GrabCab’s taxis will also follow the same fare structure components as other operators, with fares prominently displayed.
To attract new drivers, GrabCab plans to sponsor the Taxi Driver’s Vocational Licence (TDVL) fees and provide 6 months of National Taxi Association membership for new recruits.
Increased Competition to Weigh on Incumbent Operators
Street-hailing trips, exclusive to traditional taxis, have been on a constant decline, while ride-hailing trips now make up 89.6% of total point-to-point (P2P) trips in Singapore.
With GrabCab’s entry into the already shrinking street-hail segment, incumbent operators like ComfortDelGro (CD), which holds a 65% market share, are expected to face heightened competition.

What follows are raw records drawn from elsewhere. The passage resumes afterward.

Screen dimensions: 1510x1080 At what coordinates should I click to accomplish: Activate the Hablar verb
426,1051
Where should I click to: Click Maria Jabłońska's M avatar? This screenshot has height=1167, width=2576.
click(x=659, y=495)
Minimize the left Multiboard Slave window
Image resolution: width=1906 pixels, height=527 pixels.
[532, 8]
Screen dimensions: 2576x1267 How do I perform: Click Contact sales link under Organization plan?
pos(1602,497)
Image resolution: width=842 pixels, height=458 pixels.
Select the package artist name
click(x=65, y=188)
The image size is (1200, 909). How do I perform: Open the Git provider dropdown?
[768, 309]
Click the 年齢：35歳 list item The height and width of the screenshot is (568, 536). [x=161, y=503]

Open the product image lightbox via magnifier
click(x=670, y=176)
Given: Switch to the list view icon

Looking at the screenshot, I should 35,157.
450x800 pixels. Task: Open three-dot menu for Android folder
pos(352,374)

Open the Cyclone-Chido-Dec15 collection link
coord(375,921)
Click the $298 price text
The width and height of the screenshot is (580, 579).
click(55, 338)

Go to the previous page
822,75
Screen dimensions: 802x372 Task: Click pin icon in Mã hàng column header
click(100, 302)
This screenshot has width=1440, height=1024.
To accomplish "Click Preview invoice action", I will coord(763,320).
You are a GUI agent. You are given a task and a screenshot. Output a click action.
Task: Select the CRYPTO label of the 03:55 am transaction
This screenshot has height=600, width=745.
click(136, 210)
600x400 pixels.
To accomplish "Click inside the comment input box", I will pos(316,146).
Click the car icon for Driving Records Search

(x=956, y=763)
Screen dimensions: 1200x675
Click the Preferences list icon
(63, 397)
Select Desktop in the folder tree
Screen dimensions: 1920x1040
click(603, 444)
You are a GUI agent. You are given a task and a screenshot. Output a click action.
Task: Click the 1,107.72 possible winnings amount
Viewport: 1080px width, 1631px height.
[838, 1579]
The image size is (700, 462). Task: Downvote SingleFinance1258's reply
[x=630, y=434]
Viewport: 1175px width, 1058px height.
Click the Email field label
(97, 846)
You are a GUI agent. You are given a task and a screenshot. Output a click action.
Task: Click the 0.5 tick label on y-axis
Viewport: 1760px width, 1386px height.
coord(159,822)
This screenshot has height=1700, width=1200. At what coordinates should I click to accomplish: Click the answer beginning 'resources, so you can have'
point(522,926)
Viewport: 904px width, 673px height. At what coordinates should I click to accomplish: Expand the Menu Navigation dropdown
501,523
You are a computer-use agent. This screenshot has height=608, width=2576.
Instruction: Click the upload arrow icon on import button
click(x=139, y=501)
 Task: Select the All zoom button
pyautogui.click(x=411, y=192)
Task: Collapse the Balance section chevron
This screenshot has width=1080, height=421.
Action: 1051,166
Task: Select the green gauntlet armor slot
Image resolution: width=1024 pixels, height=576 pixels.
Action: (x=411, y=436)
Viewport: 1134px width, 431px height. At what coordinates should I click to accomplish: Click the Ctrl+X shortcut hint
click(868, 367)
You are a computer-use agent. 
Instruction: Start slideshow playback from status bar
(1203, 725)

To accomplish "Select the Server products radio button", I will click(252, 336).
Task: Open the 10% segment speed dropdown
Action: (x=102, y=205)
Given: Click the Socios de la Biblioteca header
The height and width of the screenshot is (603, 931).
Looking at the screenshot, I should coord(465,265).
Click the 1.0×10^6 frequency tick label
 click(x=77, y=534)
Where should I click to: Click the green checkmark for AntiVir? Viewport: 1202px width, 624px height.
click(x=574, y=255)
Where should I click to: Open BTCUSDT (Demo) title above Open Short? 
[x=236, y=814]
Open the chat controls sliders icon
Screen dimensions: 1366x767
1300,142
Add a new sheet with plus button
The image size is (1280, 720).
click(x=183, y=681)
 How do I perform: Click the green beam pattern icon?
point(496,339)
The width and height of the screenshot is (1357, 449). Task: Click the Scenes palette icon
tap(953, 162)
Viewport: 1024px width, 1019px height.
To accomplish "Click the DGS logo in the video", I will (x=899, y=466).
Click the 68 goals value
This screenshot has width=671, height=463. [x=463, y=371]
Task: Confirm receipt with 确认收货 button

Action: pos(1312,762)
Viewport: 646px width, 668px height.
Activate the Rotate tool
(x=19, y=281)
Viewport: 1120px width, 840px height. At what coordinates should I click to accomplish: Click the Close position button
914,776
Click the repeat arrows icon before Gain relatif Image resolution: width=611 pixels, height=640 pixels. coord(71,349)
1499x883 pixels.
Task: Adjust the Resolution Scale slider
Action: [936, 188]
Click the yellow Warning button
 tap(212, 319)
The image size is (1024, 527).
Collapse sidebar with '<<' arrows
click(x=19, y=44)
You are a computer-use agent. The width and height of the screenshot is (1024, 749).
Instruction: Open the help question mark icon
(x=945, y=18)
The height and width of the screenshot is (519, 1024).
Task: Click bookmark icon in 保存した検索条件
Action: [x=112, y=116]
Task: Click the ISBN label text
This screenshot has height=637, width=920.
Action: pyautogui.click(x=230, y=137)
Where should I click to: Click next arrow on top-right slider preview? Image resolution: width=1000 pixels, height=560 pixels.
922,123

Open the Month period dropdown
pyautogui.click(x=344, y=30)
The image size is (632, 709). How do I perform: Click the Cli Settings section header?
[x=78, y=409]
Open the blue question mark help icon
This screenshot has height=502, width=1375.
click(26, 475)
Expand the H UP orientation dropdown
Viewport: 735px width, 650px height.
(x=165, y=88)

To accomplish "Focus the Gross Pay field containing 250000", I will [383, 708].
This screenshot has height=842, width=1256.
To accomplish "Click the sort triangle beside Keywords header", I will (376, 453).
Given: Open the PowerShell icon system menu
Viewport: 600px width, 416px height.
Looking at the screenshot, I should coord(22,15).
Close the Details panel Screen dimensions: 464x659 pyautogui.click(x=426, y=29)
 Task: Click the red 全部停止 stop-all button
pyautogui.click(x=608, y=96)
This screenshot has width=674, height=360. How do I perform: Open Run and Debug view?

We expect taxi rental utilization rates for incumbents to fall as drivers may be incentivized to switch to GrabCab due to its larger digital platform and potentially lower daily rental rates.
This could result in margin compression for CD’s taxi segment, as its operating margins are around 18-20%.
Mitigating Factors for ComfortDelGro
While GrabCab may offer promotional incentives in the short term to attract customers, we expect its daily rental rates to be similar to CD’s in the long run, limiting the negative impact.
CD’s sizeable online presence through its Zig app also makes it less vulnerable to the risk of taxi drivers switching to GrabCab’s platform.
Upcoming acquisitions like A2B and Addison Lee are expected to provide an inorganic boost to CD’s taxi segment, offsetting some of the competitive pressures.
Margins in CD’s UK bus business are also expected to continue improving, supporting the group’s overall profitability.
Maintaining BUY with Unchanged Target Price
Despite the increased competition, we maintain our BUY recommendation on CD with an unchanged target price of S$1.76.
CD’s strong earnings growth and decent 2025 dividend yield of 5.8% continue to underpin our positive view on the stock.
While GrabCab’s entry may have a slight negative impact, CD remains one of our top picks in the transportation sector for the first half of 2025.